Methods: The effects of the anti-neural-cell-adhesion molecule (anti-NCAM) were assessed on cold water swim stress-induced antinociception in Wistar rats with Freund's adjuvant-induced inflammation of one hindpaw. Algesiometry was assessed for both thermal and mechanical stimuli. Cell adhesion experiments examining the effects of beta-endorphin and antibodies to NCAM and intercellular cell adhesion molecule-1 and were performed on cultured dorsal root ganglion neurons and isolated lymphocytes.
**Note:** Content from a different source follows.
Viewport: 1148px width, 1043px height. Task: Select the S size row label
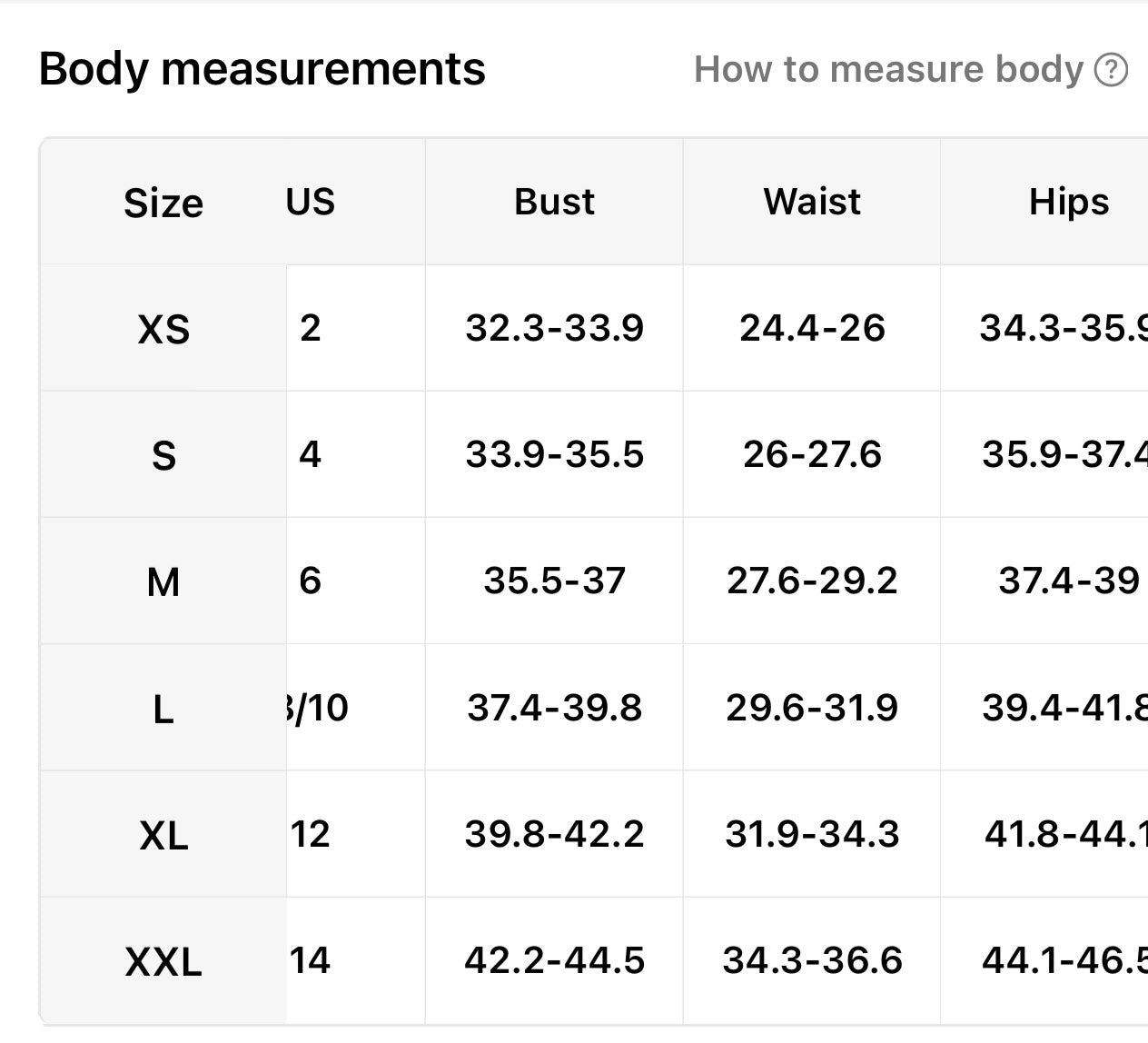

Lymphocyte binding was determined by fluorescence using calcein AM loaded into freshly isolated lymphocytes.
Results: The direct adhesion between lymphocytes and cultured sensory neurons was inhibited by anti-NCAM. This adhesion was also demonstrated to be opioid dependent, with lymphocyte adhesion to cultured sensory neurons reduced in the presence of 1 microM beta-endorphin, which was reversed by 100 microM naloxone. Moreover, anti-NCAM blocked cold-water-swim-induced analgesia in inflamed paws both to thermal and mechanical stimuli. However, anti-NCAM did not affect fentanyl-induced antinociception.
Conclusions: This study provides insight into the role of cell adhesion molecules in lymphocyte adhesion to sensory neurons and a link to immune-derived antinociception.